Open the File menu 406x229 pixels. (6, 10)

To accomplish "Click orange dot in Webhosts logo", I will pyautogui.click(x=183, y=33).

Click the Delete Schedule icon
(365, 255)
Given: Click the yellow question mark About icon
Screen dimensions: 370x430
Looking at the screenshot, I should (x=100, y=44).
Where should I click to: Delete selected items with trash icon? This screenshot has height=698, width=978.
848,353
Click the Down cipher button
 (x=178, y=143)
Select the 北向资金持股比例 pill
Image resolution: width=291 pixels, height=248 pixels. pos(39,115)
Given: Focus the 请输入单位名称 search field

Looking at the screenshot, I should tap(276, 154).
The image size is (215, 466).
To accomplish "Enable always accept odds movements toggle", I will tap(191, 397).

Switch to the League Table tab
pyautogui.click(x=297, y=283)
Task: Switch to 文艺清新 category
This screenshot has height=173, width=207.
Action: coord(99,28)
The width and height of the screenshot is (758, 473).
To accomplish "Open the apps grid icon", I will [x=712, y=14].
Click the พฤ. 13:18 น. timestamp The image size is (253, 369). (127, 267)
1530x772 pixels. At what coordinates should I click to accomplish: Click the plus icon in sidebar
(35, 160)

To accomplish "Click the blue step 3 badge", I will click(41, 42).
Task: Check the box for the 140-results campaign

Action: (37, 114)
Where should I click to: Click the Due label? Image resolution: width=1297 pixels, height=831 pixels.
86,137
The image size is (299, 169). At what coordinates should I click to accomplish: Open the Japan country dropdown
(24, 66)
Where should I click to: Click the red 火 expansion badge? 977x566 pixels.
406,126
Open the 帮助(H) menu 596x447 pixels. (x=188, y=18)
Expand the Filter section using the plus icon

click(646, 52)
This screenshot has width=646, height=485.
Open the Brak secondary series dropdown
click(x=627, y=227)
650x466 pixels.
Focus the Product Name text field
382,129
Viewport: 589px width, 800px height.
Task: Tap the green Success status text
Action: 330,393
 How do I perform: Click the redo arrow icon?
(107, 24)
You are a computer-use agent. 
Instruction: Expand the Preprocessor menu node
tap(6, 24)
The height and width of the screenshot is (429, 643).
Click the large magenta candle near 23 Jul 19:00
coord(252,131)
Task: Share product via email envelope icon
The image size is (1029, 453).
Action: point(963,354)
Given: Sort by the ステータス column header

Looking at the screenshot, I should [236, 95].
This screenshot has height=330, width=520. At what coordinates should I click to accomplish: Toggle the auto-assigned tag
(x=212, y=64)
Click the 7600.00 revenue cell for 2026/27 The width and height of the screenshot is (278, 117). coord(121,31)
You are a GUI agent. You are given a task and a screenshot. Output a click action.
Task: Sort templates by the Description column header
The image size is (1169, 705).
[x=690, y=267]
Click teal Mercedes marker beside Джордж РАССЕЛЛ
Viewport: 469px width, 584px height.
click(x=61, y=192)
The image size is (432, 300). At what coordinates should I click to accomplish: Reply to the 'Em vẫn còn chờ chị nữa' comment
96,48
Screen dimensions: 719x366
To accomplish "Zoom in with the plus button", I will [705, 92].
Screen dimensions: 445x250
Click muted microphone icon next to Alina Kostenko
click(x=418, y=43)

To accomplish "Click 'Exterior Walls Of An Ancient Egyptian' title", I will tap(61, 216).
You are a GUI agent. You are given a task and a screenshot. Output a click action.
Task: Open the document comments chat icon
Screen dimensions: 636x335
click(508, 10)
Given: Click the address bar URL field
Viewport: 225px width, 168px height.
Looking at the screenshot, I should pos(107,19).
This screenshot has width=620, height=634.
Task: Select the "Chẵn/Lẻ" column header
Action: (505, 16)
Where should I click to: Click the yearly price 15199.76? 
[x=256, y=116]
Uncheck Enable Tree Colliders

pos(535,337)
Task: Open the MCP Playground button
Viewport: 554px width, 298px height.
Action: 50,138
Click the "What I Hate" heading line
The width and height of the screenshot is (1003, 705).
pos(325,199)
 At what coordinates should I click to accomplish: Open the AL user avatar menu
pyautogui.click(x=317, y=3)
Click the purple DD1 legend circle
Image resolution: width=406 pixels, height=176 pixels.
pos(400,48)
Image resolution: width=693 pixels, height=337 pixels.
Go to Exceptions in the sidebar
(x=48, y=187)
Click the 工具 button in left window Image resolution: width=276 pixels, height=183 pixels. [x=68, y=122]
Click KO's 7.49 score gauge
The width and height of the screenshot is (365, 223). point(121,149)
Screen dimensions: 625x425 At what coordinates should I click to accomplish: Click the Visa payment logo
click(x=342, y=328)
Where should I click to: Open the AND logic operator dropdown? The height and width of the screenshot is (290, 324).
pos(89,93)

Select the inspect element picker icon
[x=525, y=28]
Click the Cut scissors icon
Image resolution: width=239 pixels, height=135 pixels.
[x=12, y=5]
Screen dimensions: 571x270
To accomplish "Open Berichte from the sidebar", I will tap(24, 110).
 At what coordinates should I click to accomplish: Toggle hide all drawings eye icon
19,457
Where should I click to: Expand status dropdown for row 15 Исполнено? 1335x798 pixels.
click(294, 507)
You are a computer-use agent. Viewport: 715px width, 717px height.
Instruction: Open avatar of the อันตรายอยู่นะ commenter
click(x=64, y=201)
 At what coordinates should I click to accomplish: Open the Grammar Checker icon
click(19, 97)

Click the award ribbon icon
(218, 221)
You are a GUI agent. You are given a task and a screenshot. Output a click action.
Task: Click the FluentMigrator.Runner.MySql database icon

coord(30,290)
---*---
Each record above is to be restated word for word.

Open the File menu 406x229 pixels. (6, 10)

To accomplish "Click orange dot in Webhosts logo", I will pyautogui.click(x=183, y=33).

Click the Delete Schedule icon
(365, 255)
Given: Click the yellow question mark About icon
Screen dimensions: 370x430
Looking at the screenshot, I should (x=100, y=44).
Where should I click to: Delete selected items with trash icon? This screenshot has height=698, width=978.
848,353
Click the Down cipher button
 (x=178, y=143)
Select the 北向资金持股比例 pill
Image resolution: width=291 pixels, height=248 pixels. pos(39,115)
Given: Focus the 请输入单位名称 search field

Looking at the screenshot, I should tap(276, 154).
The image size is (215, 466).
To accomplish "Enable always accept odds movements toggle", I will tap(191, 397).

Switch to the League Table tab
pyautogui.click(x=297, y=283)
Task: Switch to 文艺清新 category
This screenshot has height=173, width=207.
Action: coord(99,28)
The width and height of the screenshot is (758, 473).
To accomplish "Open the apps grid icon", I will [x=712, y=14].
Click the พฤ. 13:18 น. timestamp The image size is (253, 369). (127, 267)
1530x772 pixels. At what coordinates should I click to accomplish: Click the plus icon in sidebar
(35, 160)

To accomplish "Click the blue step 3 badge", I will click(41, 42).
Task: Check the box for the 140-results campaign

Action: (37, 114)
Where should I click to: Click the Due label? Image resolution: width=1297 pixels, height=831 pixels.
86,137
The image size is (299, 169). At what coordinates should I click to accomplish: Open the Japan country dropdown
(24, 66)
Where should I click to: Click the red 火 expansion badge? 977x566 pixels.
406,126
Open the 帮助(H) menu 596x447 pixels. (x=188, y=18)
Expand the Filter section using the plus icon

click(646, 52)
This screenshot has width=646, height=485.
Open the Brak secondary series dropdown
click(x=627, y=227)
650x466 pixels.
Focus the Product Name text field
382,129
Viewport: 589px width, 800px height.
Task: Tap the green Success status text
Action: 330,393
 How do I perform: Click the redo arrow icon?
(107, 24)
You are a computer-use agent. 
Instruction: Expand the Preprocessor menu node
tap(6, 24)
The height and width of the screenshot is (429, 643).
Click the large magenta candle near 23 Jul 19:00
coord(252,131)
Task: Share product via email envelope icon
The image size is (1029, 453).
Action: point(963,354)
Given: Sort by the ステータス column header

Looking at the screenshot, I should [236, 95].
This screenshot has height=330, width=520. At what coordinates should I click to accomplish: Toggle the auto-assigned tag
(x=212, y=64)
Click the 7600.00 revenue cell for 2026/27 The width and height of the screenshot is (278, 117). coord(121,31)
You are a GUI agent. You are given a task and a screenshot. Output a click action.
Task: Sort templates by the Description column header
The image size is (1169, 705).
[x=690, y=267]
Click teal Mercedes marker beside Джордж РАССЕЛЛ
Viewport: 469px width, 584px height.
click(x=61, y=192)
The image size is (432, 300). At what coordinates should I click to accomplish: Reply to the 'Em vẫn còn chờ chị nữa' comment
96,48
Screen dimensions: 719x366
To accomplish "Zoom in with the plus button", I will [705, 92].
Screen dimensions: 445x250
Click muted microphone icon next to Alina Kostenko
click(x=418, y=43)

To accomplish "Click 'Exterior Walls Of An Ancient Egyptian' title", I will tap(61, 216).
You are a GUI agent. You are given a task and a screenshot. Output a click action.
Task: Open the document comments chat icon
Screen dimensions: 636x335
click(508, 10)
Given: Click the address bar URL field
Viewport: 225px width, 168px height.
Looking at the screenshot, I should pos(107,19).
This screenshot has width=620, height=634.
Task: Select the "Chẵn/Lẻ" column header
Action: (505, 16)
Where should I click to: Click the yearly price 15199.76? 
[x=256, y=116]
Uncheck Enable Tree Colliders

pos(535,337)
Task: Open the MCP Playground button
Viewport: 554px width, 298px height.
Action: 50,138
Click the "What I Hate" heading line
The width and height of the screenshot is (1003, 705).
pos(325,199)
 At what coordinates should I click to accomplish: Open the AL user avatar menu
pyautogui.click(x=317, y=3)
Click the purple DD1 legend circle
Image resolution: width=406 pixels, height=176 pixels.
pos(400,48)
Image resolution: width=693 pixels, height=337 pixels.
Go to Exceptions in the sidebar
(x=48, y=187)
Click the 工具 button in left window Image resolution: width=276 pixels, height=183 pixels. [x=68, y=122]
Click KO's 7.49 score gauge
The width and height of the screenshot is (365, 223). point(121,149)
Screen dimensions: 625x425 At what coordinates should I click to accomplish: Click the Visa payment logo
click(x=342, y=328)
Where should I click to: Open the AND logic operator dropdown? The height and width of the screenshot is (290, 324).
pos(89,93)

Select the inspect element picker icon
[x=525, y=28]
Click the Cut scissors icon
Image resolution: width=239 pixels, height=135 pixels.
[x=12, y=5]
Screen dimensions: 571x270
To accomplish "Open Berichte from the sidebar", I will tap(24, 110).
 At what coordinates should I click to accomplish: Toggle hide all drawings eye icon
19,457
Where should I click to: Expand status dropdown for row 15 Исполнено? 1335x798 pixels.
click(294, 507)
You are a computer-use agent. Viewport: 715px width, 717px height.
Instruction: Open avatar of the อันตรายอยู่นะ commenter
click(x=64, y=201)
 At what coordinates should I click to accomplish: Open the Grammar Checker icon
click(19, 97)

Click the award ribbon icon
(218, 221)
You are a GUI agent. You are given a task and a screenshot. Output a click action.
Task: Click the FluentMigrator.Runner.MySql database icon

coord(30,290)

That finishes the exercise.